About Eclipse WattAdvisor
Eclipse WattAdvisor provides a Python library that consists of several functions and classes to build and solve a linear optimization model based on certain input data and parameters. The optimization model represents a local energy system composed of different energy components to produce, store, or transform energy.
Input data
Input data can contain information about the following aspects of the local energy system:
geographical location
annual energy demands per energy type
Installed power and/or capacity per energy component already existing in the system
Potential power per energy component that can be added to the system at maximum
Custom cost parameters per energy component
Prices of tariffs to purchase energy from external sources for the energy system
Methodological approach
With this input data, a predefined function to start the automatic processing of the model can be called. At first, it builds a generic optimization model formulated with the Python library Pyomo and parameterizes it according to the input data to create a specific optimization problem. Here, the target function to minimize equals the sum of the total cost of all components to be used for the component composition. The total cost per component consists of at most:
Investment costs converted into annual costs by an annuity factor based on the expected lifespan of the component
Annual operational cost
Annual energy purchase cost
Investment and operational costs are calculated by applying specific cost factors of a component, while annual operational costs are determined using the expected amount of energy purchased by the component and energy tariff prices given as input. It should be mentioned that the total cost of each component is formed by an individual combination of the three possible cost factors, e.g., the total cost of an energy purchase component consists only of the annual energy purchase cost.

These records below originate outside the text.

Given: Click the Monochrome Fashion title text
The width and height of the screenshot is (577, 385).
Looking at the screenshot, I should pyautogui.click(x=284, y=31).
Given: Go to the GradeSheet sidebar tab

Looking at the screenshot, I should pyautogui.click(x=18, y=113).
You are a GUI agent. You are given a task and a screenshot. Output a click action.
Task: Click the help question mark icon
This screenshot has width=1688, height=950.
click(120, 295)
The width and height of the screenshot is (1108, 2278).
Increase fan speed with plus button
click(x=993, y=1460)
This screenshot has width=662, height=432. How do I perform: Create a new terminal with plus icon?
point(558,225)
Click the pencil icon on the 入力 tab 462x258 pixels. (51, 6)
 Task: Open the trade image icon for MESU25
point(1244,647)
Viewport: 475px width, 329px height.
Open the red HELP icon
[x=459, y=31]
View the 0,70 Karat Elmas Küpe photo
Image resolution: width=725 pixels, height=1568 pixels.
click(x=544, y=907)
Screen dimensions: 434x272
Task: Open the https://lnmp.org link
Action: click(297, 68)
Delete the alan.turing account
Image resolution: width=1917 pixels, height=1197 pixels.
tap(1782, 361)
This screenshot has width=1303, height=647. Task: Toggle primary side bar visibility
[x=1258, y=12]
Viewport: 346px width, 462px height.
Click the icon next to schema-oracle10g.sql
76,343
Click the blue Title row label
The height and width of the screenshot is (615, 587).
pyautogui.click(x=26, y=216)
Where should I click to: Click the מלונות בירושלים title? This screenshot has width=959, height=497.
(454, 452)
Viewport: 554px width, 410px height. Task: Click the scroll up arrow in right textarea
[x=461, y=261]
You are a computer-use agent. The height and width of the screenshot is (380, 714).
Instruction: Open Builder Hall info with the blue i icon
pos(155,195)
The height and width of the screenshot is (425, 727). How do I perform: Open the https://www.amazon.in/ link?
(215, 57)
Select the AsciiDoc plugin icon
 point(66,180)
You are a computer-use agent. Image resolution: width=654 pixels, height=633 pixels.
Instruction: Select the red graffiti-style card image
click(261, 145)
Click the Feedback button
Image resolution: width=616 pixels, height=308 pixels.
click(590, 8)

The optimization problem is then passed to an open-source solver to create a solution. This leads to a solution that follows the fundamental target function to find the cost-minimal composition of energy components and remaining energy purchases to supply the parameterized demands.
After a valid solution is found, the relevant result data is exported either in machine-readable (JSON) or human-readable (Excel) format.
Energy system coverage
Energy balances are formulated in the model for these energy carriers:
Electrical energy
Thermal energy
Natural gas
Currently, classes to implement the following component groups are predefined and available in the project:
Combined heat and power plant
Transforming natural gas into electrical energy
Electrical energy storage
Storing electrical energy
Energy demand
Consuming energy for the system
Can be parameterized for all energy carriers
Energy feed-in
Consuming energy from the system and generating income
Can be parameterized only for electrical energy
Energy purchase
Producing energy for the system
Can be parameterized for all energy carriers
Gas boiler
Transforming natural gas into thermal energy
Heat pump
Transforming electrical energy into thermal energy
Efficiency estimation by the usage of historical air or ground temperature weather data
Photovoltaic plant
Roof surface
Free field
Producing electrical energy for the system
Energy production estimation by the usage of historical solar radiation weather data
Solar thermal energy plant
Producing thermal energy for the system
Energy production estimation by the usage of historical solar radiation weather data
Thermal energy storage
Storing thermal energy
Wind power plant
Producing electrical energy for the system
Energy production estimation by the usage of historical wind speed weather data
By adding new component groups, this list can be extended, which in turn contributes to extending the scope and applicability of the model.